[Element lookup items]
──────
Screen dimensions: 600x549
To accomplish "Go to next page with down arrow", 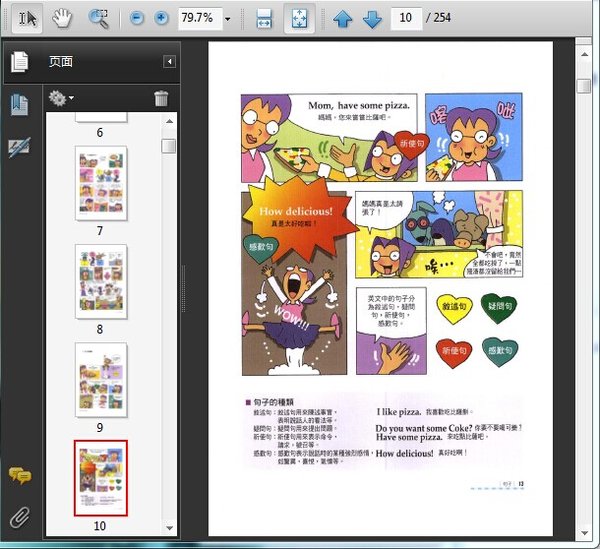I will coord(372,19).
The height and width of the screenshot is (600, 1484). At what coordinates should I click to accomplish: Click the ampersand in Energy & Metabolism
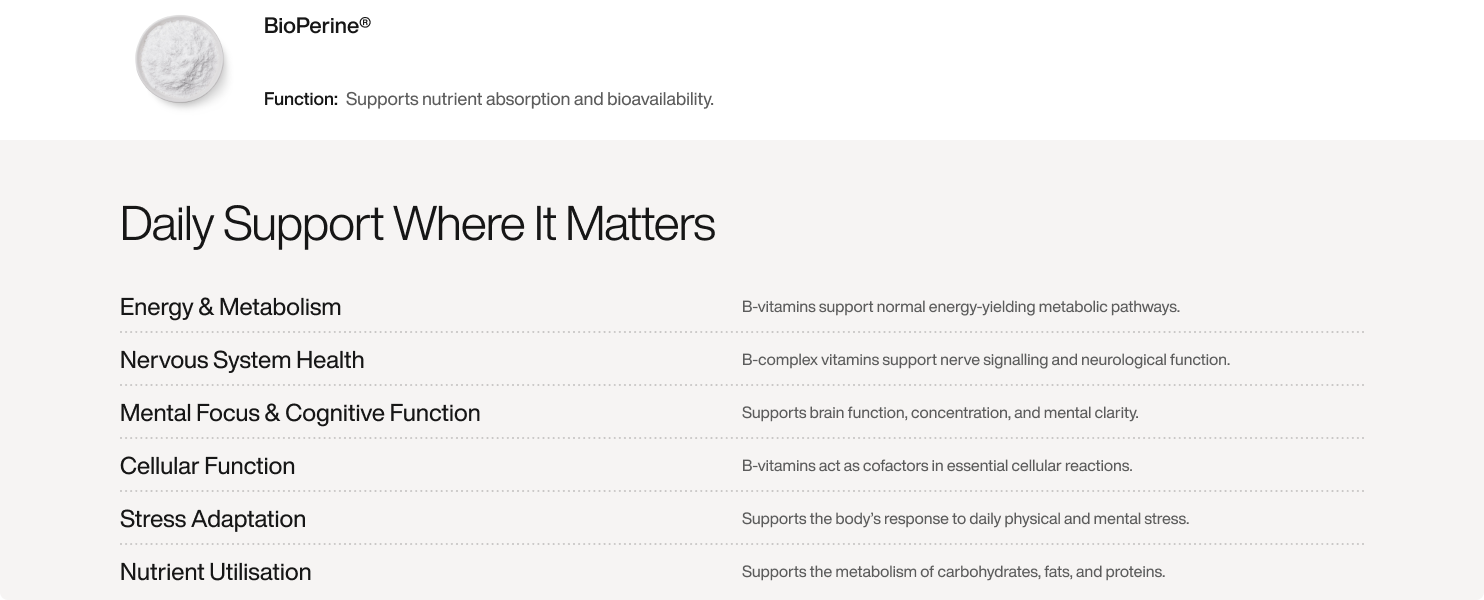tap(206, 307)
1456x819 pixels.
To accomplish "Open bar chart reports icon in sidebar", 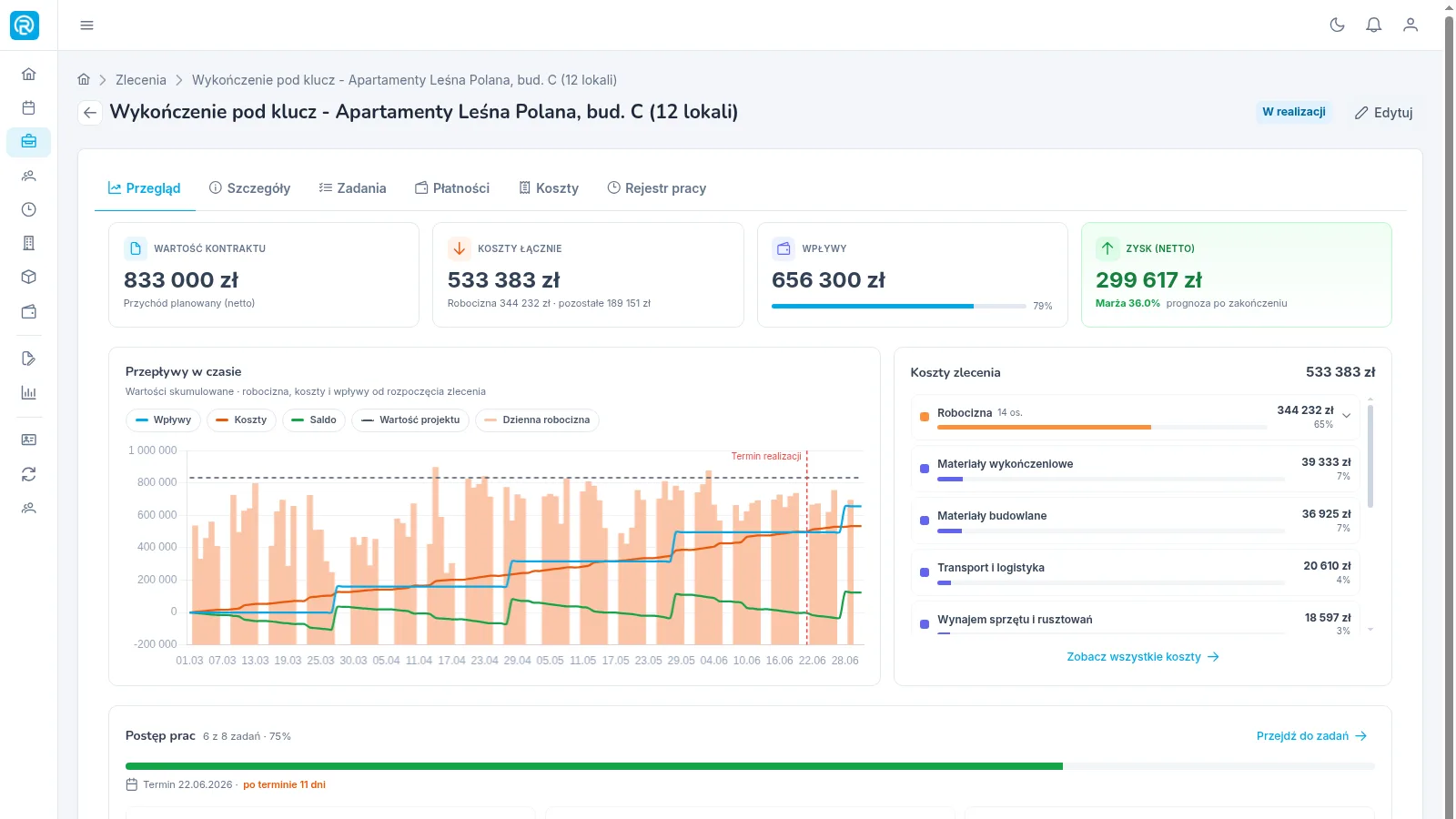I will point(29,393).
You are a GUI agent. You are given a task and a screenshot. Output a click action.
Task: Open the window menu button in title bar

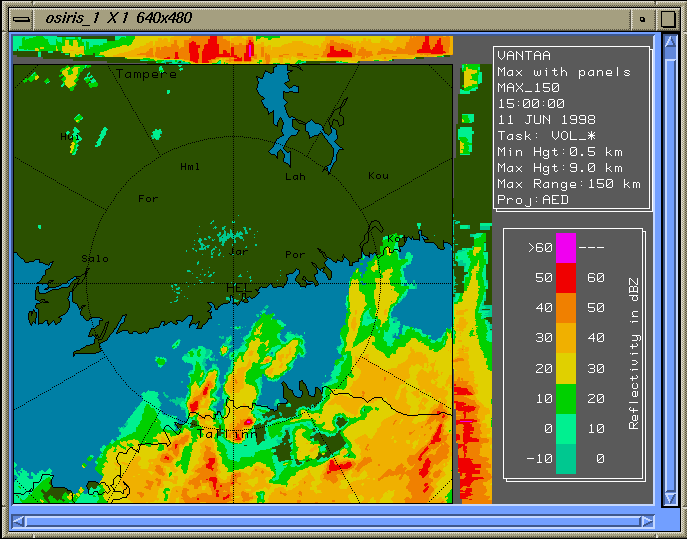point(20,18)
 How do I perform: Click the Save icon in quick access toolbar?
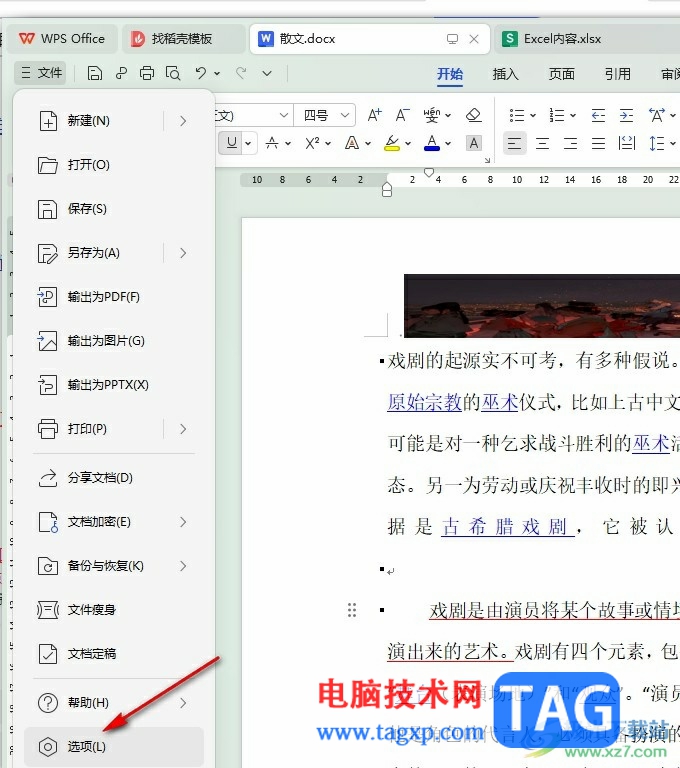(95, 73)
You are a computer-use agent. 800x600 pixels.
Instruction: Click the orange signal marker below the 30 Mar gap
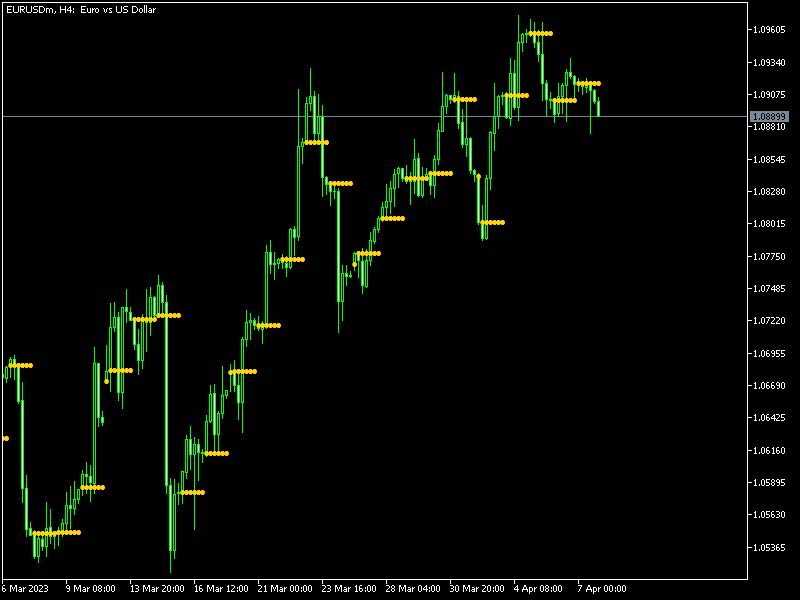[x=493, y=222]
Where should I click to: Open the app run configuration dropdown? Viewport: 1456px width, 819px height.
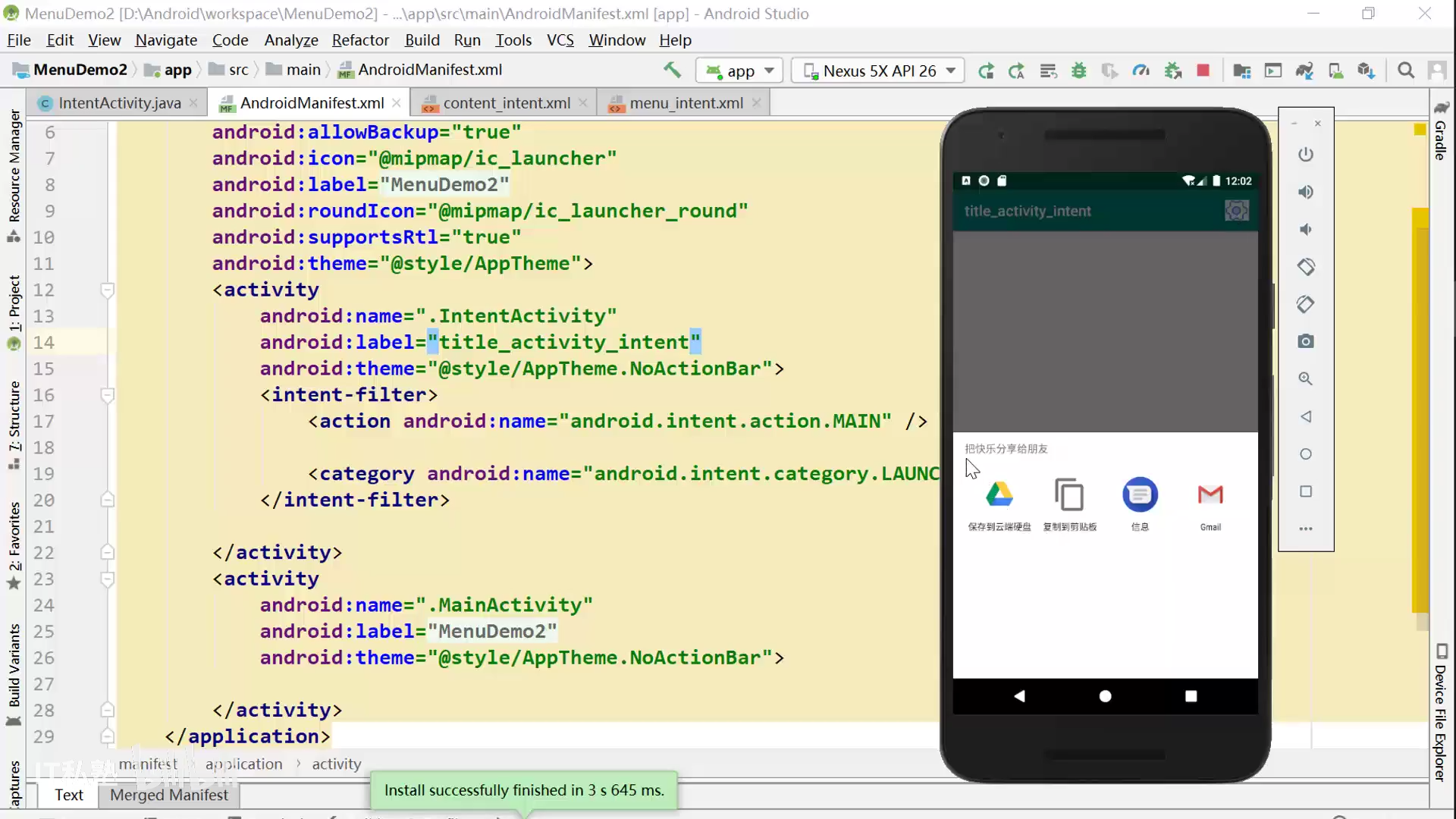click(x=740, y=71)
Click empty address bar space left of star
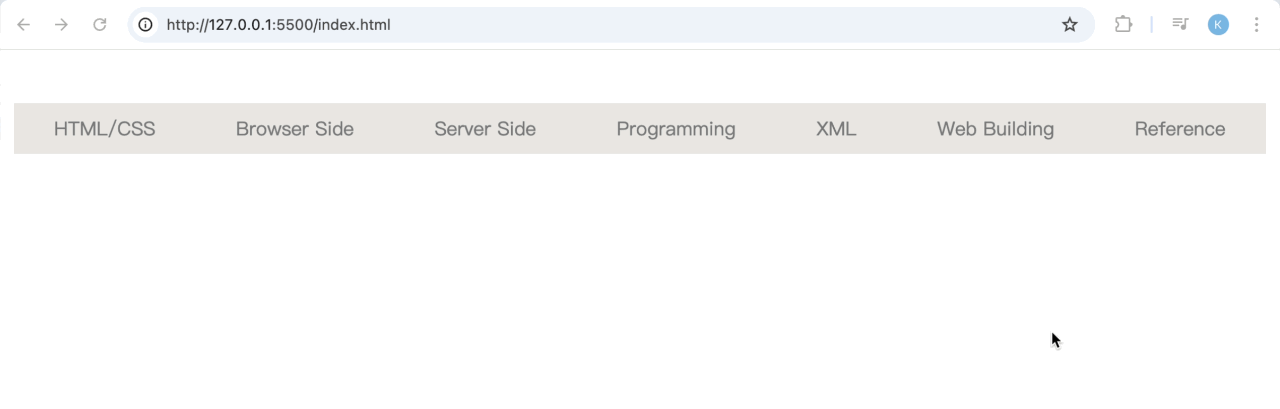 (x=750, y=25)
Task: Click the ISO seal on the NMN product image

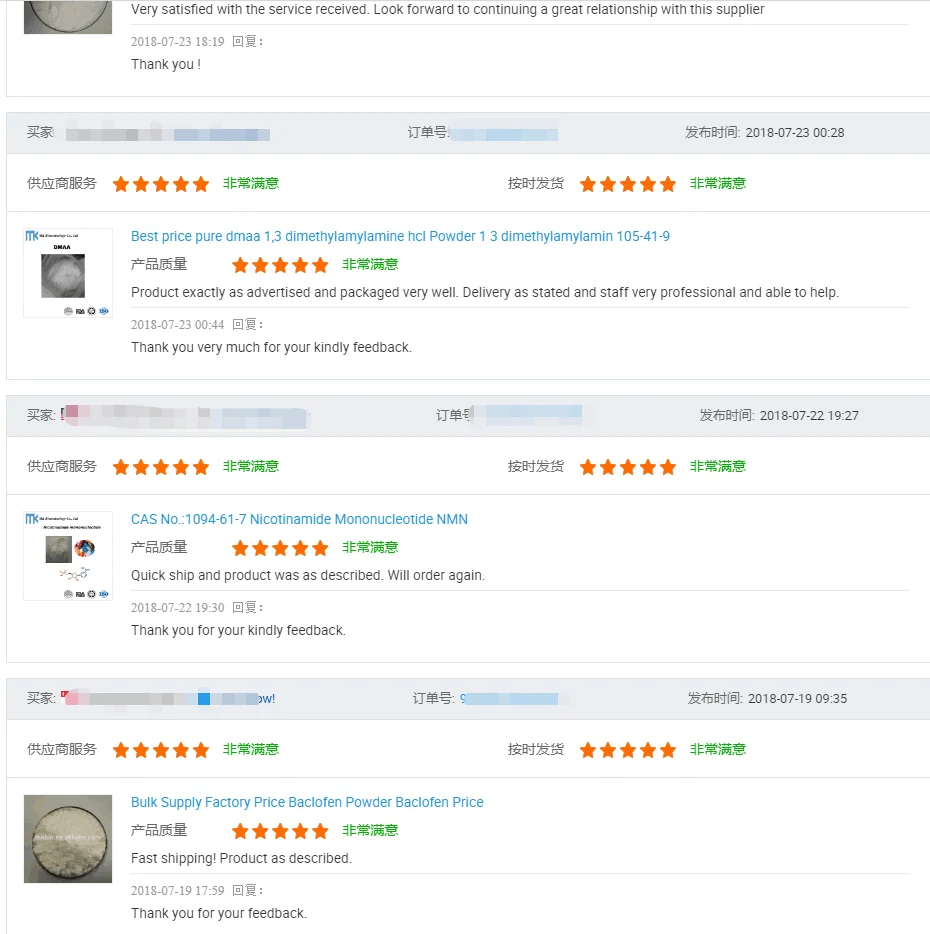Action: click(x=104, y=594)
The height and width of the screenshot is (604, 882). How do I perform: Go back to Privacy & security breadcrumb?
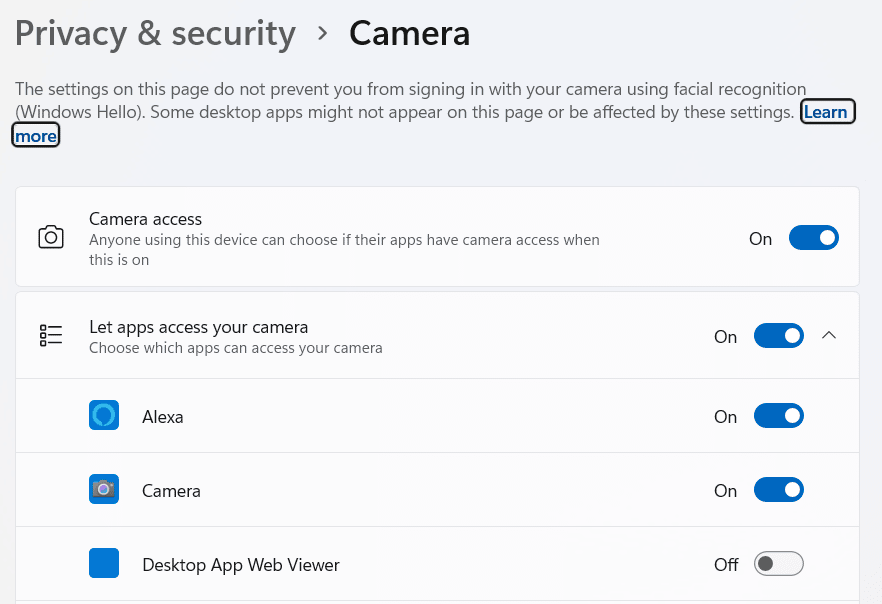coord(155,34)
──────
**Work to complete**
Copy out word for word the part of the items that opens with the line containing "Task: Click the" and runs through the last item. Leave the pictures out of your copy.

**Answer to this exercise**
Task: Click the ISO seal on the NMN product image

Action: click(x=104, y=594)
The height and width of the screenshot is (604, 882). How do I perform: Go back to Privacy & security breadcrumb?
coord(155,34)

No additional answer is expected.